Jan, 15, 2021

When I worked for the DoD they used “BLUF”’s all the time. BLUF is an acronym for Bottom Line Up Front.

BLUF: I have a solution, use ERC20 with a self-destruct after each game.

Ok now my exposition:

The skillset of an engineer is to be able to find the optimal solution to a problem. Using an airplane isn’t a bad idea, but using an airplane as a daily commuting vehicle for the 20 miles from my house to work is idiotic. Not every solution is equal, and a piece of technology is only as powerful as the problems it solves.

Okay so on that vein, yesterday I was panicking because I realized i did not look into the different implementations of the Ethereum token standards. Every few years, there is an Ethereum Improvement Proposal (EIP) that looks at a proposed standard to implement across Ethereum and improve its functionality. ERC20, ERC721 and ERC1155 are examples of these standards. The XX integer in ERCXX represents the proposal number, so ERC20 predates ERC721 which predates ERC1155.

I don’t know how accurate it is to say this, but ERC20 is the backbone of Ethereum that the internet has decided to develop on. A DApp, DEX, etc needs to be ERC20 compliant, otherwise I dont know how you would interact with wallets, contracts or other tokens.

The very high level, brief overview goes like this:

ERC20

  • Fungible Tokens

Every token is identical.

ERC721

  • Non Fungible Tokens

Every token is unique.

ERC1155

  • Non Fungible tokens and Fungible tokens co-exist.

Contracts can create NFT and FT tokens.

The best analogy I found is to imagine a painting like the Mona Lisa. The Mona Lisa is unique, there is only 1 in existence, so this is a NFT. There are however, tons of copies that are all fundamentally non unique, these are Fungible Tokens.

My Dilemma

The problem is that I did not do my due diligence on this and just blindly said ERC20 like a chump.

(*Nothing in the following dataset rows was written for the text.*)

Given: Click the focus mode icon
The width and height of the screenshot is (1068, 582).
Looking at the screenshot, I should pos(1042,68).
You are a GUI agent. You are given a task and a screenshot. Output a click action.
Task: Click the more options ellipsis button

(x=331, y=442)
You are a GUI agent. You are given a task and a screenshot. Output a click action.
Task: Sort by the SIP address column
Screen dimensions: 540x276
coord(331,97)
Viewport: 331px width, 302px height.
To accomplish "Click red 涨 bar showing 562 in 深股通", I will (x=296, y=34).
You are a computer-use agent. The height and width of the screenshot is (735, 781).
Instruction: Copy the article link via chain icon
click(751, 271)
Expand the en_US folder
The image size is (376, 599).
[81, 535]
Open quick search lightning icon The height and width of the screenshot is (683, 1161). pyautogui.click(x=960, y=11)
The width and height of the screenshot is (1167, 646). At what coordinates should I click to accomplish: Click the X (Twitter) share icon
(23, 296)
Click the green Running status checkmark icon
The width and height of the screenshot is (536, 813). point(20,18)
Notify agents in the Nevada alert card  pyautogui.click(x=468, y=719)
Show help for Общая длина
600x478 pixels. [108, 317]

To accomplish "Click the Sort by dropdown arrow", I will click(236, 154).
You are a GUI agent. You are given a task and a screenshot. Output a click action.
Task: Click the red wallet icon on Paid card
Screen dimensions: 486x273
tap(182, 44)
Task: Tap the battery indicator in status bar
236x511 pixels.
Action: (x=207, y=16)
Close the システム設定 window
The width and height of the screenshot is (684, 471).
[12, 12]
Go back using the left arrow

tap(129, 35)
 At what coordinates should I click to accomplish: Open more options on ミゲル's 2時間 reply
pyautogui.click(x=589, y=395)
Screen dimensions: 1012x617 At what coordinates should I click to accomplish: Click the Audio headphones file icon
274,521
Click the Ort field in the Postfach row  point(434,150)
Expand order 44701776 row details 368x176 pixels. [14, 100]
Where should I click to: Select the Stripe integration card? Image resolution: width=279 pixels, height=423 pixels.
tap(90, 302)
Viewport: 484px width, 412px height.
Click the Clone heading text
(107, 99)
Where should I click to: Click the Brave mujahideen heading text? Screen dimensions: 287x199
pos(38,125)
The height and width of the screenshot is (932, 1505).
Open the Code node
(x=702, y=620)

My DApp is kind of weird and isnt a true ERC20 but also isnt remotely similar to ERC721. Within a game, every token is identical, but between games, they are unique. Also, tokens from old games are worthless.

With ERC20, every new game would mint a BRAND NEW class of token. That is like using an airplane to get to work. It’s a waste of computing resources and also clogs up the blockchain.

ERC1155 is a great option, BUT, it’s newer and not everyone supports it, I want to be able to sell on an exchange protocol like LedgerDex, built on that sweet 0x protocol. ERC721 is just not the right use case, I’m not making CryptoKitties here.

So how can I use ERC20 appropriately? (See how much better my markdown is? Italics, bolds and headers are big baller stuff). Well how about I actually read the damn solidity documentation and invoke the SelfDestruct() method on my contract every time the game ends?

Example: Game X starts, ERC20 tokens minted, game has expected life span of 1 million transactions. Since it is ERC20…

  • Metamask and every wallet can store it.
  • Any Decentralized Exchange (DEX) built on 0x, which seems like every DEX, can exchange it.
  • My Dev doesn’t need to know ERC1155 and I can save on training costs and time associated.

Then the game runs and it eventually ends. When it ends, a new contract spawns for that game, AND the previous contract selfDestructs which effectively kills the contract from being used again and frees up space on the blockchain. That invalidates all tokens of that game and they will never be used to trade again.

I think that this is the best solution going forward.